▶ What to work on: Reproduce exactly the lines below, starting at the line that contains "Expand the 预留设置 dropdown menu" and ending with the last line of the records, both included; leave out any pictures.

▶ Exercise data:
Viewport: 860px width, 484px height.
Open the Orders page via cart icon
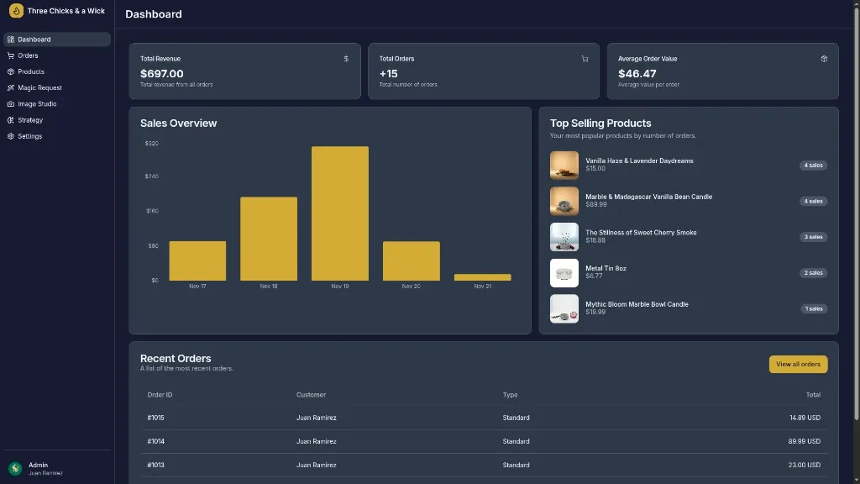coord(11,55)
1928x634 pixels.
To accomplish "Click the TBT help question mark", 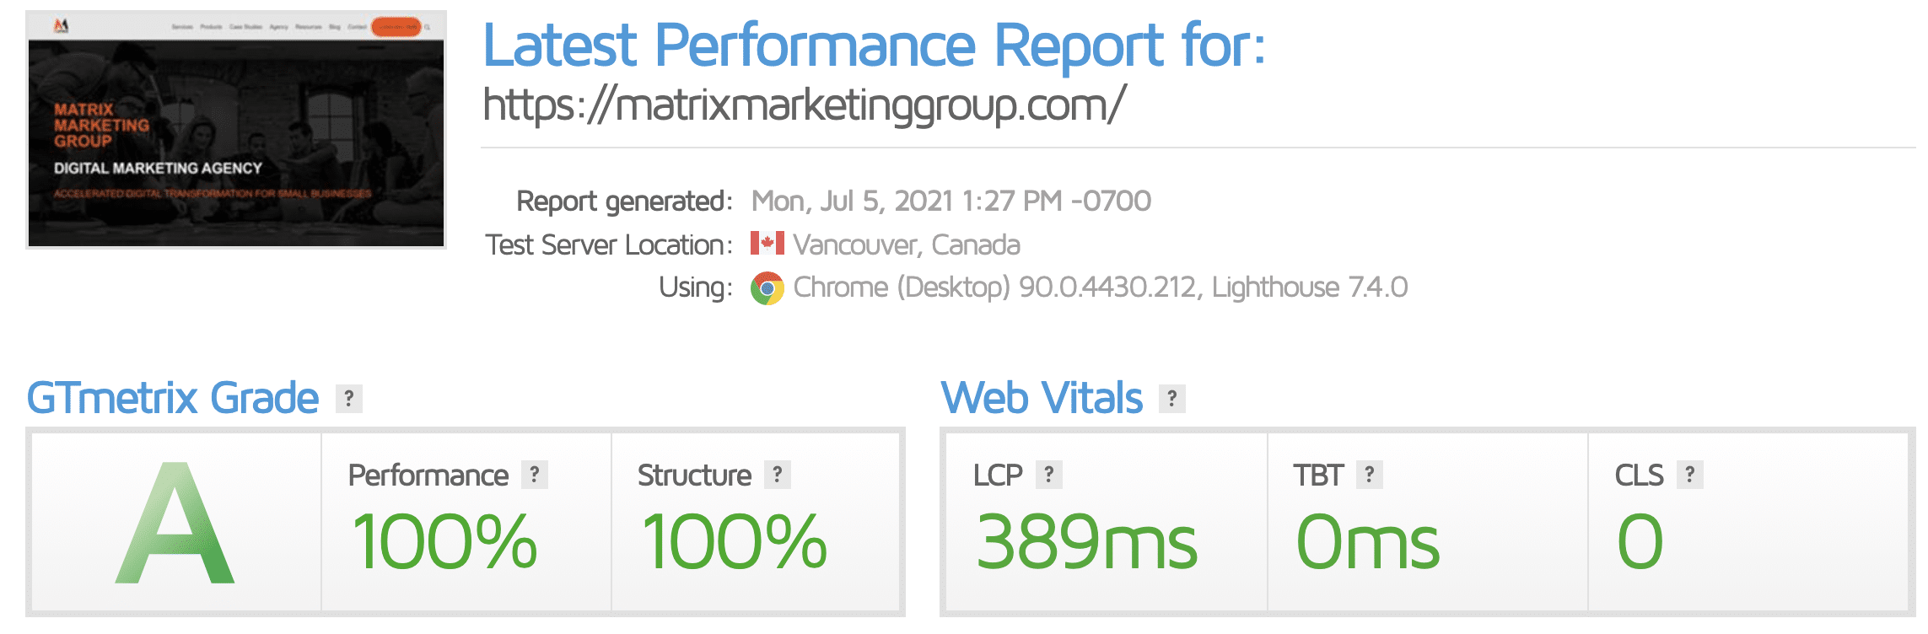I will coord(1370,475).
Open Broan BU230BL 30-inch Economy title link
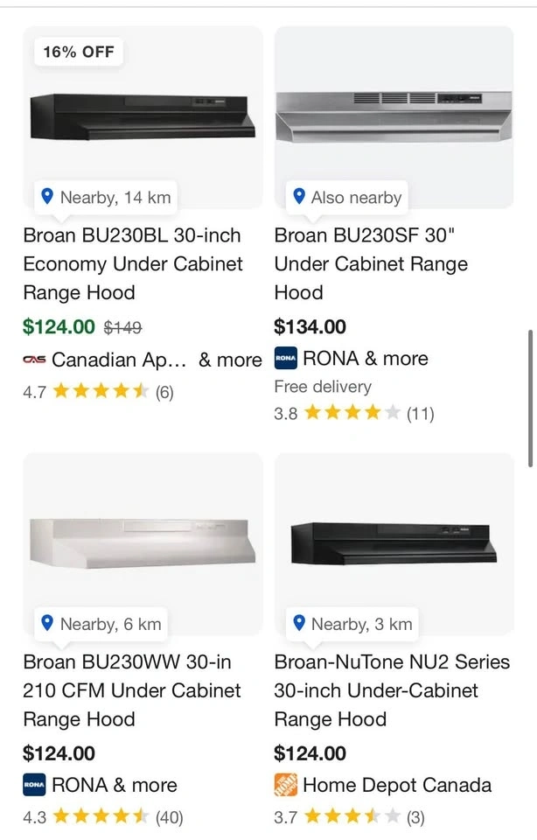The width and height of the screenshot is (537, 840). click(x=132, y=263)
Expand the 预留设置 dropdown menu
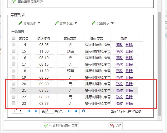 click(66, 23)
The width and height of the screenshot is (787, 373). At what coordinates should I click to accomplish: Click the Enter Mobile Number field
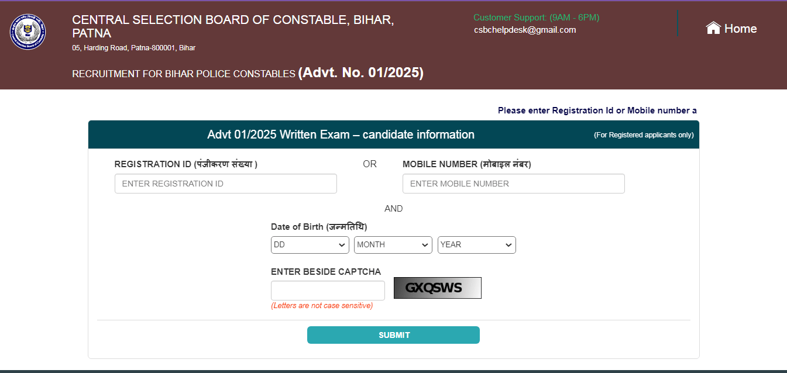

▶ Task answer:
Expand the 预留设置 dropdown menu
 click(66, 23)
The width and height of the screenshot is (787, 373). At what coordinates should I click to accomplish: Click the Enter Mobile Number field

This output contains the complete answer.